Counting Agents observe the council officers as they count the ballot papers and have the right to challenge any mistakes. Disputed ballots (it’s amazing how many people choose to put something other than an ‘x’ in the box) are put into a separate pile and are reviewed by the Election Agents and Returning Officer at the end of the count, by which point, in a hotley contested seat, the atmosphere is electric – and after which the Declaration can seem something of an anti-climax (particularly as those in the hall will have been notified of the result some time before the TV cameras are ready to record the speeches).

During this election campaign, the call for us all to become more involved in civic life has been made by most parties – but the reality is that volunteers have been at the centre of our political system for decades. From fundraising, to delivering leaflets, canvassing, telling and acting as counting agents, it is volunteers who undertake the bulk of the work behind the scenes.
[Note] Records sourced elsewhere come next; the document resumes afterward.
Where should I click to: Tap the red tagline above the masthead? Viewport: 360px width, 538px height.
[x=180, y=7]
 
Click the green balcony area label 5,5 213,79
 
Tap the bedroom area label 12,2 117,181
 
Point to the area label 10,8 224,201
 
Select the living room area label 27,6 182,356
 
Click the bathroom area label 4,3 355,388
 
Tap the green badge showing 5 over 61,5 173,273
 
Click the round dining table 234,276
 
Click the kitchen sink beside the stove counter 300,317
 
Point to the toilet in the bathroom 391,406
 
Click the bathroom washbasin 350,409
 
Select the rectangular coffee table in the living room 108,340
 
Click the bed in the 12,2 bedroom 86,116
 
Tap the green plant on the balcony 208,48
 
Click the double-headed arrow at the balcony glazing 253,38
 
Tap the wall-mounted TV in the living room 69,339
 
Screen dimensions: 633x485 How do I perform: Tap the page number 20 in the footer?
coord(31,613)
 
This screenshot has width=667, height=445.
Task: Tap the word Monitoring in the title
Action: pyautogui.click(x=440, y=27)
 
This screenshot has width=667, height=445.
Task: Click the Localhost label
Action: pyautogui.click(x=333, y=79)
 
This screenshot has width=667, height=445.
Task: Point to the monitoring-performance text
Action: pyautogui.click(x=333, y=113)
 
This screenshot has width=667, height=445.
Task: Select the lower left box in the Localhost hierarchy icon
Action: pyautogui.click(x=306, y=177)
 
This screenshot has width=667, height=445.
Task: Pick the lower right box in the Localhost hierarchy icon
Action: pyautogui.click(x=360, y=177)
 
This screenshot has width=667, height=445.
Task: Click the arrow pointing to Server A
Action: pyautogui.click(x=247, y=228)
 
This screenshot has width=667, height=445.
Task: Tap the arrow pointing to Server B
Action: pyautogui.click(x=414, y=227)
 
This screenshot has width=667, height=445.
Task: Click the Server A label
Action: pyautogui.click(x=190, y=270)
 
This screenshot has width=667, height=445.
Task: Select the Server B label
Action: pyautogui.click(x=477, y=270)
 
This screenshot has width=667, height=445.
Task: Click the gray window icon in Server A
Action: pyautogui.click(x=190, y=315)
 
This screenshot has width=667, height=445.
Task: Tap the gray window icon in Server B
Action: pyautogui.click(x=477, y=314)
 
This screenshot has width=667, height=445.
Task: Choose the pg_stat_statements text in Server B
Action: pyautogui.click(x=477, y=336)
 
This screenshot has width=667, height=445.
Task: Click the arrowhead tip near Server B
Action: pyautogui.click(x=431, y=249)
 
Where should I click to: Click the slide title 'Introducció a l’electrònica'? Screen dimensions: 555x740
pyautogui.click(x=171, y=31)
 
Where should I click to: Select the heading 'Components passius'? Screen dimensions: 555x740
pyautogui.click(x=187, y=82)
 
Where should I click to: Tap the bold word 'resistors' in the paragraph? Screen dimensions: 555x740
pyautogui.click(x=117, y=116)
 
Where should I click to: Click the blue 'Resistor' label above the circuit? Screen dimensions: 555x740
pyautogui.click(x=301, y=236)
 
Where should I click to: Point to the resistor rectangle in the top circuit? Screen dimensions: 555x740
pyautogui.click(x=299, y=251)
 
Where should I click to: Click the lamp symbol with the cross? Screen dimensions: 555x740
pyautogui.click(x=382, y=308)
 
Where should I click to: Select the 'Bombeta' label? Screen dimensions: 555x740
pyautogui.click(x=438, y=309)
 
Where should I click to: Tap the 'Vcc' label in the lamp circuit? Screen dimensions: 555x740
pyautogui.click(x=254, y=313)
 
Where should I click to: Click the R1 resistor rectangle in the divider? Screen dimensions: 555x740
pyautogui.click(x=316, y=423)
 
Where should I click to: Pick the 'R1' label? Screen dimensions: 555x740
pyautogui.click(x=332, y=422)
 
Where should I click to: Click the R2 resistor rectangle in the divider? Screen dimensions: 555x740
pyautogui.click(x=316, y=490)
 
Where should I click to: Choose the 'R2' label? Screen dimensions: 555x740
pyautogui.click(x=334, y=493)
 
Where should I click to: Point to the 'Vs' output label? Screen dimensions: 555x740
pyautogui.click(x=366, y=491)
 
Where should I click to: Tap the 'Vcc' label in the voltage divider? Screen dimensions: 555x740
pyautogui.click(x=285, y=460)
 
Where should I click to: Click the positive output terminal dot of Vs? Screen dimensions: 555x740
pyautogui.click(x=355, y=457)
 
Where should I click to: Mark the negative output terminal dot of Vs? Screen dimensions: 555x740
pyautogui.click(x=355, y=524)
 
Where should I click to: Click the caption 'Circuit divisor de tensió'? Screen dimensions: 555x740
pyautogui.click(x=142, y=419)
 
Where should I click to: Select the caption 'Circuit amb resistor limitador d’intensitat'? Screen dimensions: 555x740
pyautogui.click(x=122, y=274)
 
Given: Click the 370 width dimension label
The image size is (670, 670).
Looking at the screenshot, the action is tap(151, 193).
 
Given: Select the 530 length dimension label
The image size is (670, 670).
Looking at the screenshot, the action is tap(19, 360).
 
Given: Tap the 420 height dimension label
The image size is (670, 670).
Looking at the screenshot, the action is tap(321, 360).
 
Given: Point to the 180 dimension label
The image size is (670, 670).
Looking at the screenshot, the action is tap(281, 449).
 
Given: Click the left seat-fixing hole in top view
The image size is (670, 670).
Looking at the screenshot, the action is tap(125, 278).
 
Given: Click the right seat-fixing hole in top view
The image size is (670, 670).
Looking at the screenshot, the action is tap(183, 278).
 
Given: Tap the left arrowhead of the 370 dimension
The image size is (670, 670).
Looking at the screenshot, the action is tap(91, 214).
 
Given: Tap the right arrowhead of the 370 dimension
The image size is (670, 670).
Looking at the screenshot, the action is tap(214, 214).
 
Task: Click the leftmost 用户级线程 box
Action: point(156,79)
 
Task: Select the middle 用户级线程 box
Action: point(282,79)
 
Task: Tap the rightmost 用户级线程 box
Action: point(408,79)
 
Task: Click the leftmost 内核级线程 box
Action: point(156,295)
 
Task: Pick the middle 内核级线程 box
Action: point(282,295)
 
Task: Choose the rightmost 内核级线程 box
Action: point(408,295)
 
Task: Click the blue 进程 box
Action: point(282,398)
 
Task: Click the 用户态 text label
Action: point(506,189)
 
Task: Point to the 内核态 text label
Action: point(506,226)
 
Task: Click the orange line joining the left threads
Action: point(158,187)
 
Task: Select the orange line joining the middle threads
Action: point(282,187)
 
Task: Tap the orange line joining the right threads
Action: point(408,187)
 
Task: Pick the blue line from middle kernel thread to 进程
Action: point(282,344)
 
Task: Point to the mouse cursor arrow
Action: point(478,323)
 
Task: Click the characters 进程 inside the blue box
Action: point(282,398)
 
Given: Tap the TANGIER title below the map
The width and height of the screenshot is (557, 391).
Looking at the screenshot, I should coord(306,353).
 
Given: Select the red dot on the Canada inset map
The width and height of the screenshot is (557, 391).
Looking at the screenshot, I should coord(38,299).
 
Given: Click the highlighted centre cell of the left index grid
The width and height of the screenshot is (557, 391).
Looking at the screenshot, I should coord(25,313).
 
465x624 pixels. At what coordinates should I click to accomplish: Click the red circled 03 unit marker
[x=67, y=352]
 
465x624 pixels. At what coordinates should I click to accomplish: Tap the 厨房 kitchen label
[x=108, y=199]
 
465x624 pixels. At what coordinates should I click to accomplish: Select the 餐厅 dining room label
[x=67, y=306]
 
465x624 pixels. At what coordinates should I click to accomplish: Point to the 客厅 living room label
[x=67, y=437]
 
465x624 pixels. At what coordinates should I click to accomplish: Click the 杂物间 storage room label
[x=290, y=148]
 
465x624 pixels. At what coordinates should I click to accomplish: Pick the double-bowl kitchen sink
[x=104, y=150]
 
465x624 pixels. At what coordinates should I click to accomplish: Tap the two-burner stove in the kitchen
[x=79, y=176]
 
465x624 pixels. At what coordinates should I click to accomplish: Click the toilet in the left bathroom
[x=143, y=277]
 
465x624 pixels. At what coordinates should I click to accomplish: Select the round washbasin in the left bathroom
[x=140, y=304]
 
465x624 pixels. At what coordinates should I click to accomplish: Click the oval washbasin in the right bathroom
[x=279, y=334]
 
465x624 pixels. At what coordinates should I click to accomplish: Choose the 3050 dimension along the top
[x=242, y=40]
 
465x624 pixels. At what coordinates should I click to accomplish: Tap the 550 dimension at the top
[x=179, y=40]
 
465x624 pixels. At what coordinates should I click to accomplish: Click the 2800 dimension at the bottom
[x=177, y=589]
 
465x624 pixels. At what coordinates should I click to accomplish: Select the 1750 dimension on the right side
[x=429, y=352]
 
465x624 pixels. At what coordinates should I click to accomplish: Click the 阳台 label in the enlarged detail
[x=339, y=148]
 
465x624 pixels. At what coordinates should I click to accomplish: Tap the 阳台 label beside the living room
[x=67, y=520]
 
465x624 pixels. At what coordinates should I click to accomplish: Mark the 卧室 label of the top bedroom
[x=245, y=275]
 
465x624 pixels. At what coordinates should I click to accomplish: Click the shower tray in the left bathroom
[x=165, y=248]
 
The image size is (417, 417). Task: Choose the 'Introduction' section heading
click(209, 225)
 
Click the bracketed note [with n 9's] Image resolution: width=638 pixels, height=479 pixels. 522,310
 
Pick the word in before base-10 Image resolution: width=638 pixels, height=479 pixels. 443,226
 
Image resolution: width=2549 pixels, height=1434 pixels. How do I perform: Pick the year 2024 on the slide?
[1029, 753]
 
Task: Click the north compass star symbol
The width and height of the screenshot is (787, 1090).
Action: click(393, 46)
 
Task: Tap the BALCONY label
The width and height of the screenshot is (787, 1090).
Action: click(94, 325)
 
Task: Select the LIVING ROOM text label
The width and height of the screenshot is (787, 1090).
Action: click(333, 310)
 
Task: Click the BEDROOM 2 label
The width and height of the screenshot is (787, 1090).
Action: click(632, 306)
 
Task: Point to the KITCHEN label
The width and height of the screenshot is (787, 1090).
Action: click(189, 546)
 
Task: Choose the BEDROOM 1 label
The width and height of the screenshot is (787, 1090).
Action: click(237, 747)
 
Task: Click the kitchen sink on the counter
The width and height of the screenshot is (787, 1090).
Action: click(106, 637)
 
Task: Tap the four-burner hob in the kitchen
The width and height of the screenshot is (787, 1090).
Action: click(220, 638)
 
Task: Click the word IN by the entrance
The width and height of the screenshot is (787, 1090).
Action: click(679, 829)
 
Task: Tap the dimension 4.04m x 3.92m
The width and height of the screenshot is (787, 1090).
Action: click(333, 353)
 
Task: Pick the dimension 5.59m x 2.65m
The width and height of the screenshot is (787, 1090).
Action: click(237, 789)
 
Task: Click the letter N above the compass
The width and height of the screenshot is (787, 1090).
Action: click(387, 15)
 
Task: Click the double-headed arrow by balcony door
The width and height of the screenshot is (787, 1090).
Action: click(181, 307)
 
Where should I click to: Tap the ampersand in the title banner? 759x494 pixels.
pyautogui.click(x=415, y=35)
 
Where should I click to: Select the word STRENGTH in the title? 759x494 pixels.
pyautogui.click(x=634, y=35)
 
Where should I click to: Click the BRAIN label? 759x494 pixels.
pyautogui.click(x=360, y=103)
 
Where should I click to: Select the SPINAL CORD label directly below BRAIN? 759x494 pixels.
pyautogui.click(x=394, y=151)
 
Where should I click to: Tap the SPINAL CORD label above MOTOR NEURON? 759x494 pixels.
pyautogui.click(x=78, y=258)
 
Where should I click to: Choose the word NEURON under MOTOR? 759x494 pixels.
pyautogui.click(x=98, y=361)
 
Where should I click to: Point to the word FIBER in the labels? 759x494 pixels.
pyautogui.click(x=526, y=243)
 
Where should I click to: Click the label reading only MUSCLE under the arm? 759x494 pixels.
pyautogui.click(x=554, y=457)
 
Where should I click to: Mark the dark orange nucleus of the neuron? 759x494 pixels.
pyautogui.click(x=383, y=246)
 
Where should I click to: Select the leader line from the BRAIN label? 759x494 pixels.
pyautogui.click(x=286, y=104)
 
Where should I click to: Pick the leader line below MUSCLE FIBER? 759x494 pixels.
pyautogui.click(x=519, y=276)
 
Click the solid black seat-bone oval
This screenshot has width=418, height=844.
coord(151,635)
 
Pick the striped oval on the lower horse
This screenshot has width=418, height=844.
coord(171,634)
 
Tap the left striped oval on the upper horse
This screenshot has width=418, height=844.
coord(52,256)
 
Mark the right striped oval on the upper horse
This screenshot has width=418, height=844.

Whether you choose to vote or not, I hope you will spare a thought for those who have been working hard all year round to keep our democratic process alive and kicking in Southgate! 


More information on how UK elections are run and managed can be found on the Electoral Commission website : www.electoralcommission.org.uk

 A full list of parliamentary and local government candidates standing in our parish can be found on the websites of Enfield Council (020 8379 1000) http://www.enfield.gov.uk/info/362/elections-voting/1013/current_elections/1 or Barnet Council (020 8359 2000)  http://www.barnet.gov.uk/index/council-democracy/democracy-elections/elections.htm (depending where you live). Local Government Candidates will be listed by ward. To find out which ward you live in, visit www.writetothem.com or contact the respective Council by telephone. 

Polling Stations will be open on Thursday 6th May from 7am to 10pm. You will have the opportunity to elect a Member of Parliament and, on a separate ballot paper, three Local Councillors. You do not require a polling card to vote but must be on the register of electors to do so.